- **Prompt**
In the records below, some lines hold the word "star". Copy each of those lines.

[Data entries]
_ _ _ _ _ _ _

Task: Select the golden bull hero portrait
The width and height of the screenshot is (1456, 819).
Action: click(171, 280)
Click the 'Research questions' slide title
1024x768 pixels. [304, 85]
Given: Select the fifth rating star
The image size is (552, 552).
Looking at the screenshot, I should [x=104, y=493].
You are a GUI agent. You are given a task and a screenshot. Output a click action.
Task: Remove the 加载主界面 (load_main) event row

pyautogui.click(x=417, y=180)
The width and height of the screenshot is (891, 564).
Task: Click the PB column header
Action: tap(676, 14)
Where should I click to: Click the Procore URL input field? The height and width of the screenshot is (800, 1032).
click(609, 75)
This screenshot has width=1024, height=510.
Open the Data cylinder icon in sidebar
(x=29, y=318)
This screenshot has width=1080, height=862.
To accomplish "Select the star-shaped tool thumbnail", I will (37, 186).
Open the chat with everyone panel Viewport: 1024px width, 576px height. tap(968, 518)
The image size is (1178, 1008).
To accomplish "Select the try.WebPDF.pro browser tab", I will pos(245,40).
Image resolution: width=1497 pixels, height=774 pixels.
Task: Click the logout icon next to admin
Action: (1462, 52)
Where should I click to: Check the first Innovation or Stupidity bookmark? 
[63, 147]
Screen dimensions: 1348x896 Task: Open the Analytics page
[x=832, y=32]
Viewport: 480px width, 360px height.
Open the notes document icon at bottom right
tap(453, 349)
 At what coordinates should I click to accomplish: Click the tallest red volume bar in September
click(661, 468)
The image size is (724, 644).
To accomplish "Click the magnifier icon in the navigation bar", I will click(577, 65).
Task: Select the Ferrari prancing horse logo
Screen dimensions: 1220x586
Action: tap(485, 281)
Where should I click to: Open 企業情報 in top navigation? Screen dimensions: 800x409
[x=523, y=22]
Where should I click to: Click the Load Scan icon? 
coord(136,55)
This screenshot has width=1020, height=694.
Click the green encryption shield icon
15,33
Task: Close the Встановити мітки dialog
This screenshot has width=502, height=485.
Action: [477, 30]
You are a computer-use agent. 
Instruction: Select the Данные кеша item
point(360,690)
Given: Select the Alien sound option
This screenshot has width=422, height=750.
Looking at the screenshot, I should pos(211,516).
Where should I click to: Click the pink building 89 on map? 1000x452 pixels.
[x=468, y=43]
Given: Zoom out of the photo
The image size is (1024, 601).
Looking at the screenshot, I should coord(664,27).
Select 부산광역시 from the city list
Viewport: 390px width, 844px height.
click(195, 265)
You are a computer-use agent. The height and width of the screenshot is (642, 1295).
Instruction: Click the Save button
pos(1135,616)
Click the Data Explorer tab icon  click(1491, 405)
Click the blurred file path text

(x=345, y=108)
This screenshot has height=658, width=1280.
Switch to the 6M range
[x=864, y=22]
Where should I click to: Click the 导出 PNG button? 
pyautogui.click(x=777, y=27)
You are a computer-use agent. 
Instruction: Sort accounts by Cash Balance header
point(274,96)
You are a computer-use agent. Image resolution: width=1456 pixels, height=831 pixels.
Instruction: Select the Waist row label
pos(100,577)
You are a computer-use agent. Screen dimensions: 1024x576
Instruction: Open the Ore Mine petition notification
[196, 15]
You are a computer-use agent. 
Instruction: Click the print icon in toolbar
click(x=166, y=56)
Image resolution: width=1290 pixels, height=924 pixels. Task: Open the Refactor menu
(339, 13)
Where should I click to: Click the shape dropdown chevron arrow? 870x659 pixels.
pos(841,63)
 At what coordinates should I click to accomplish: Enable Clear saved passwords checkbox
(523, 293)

_ _ _ _ _ _ _

- **Exercise answer**
Given: Select the fifth rating star
To accomplish "Select the star-shaped tool thumbnail", I will (37, 186).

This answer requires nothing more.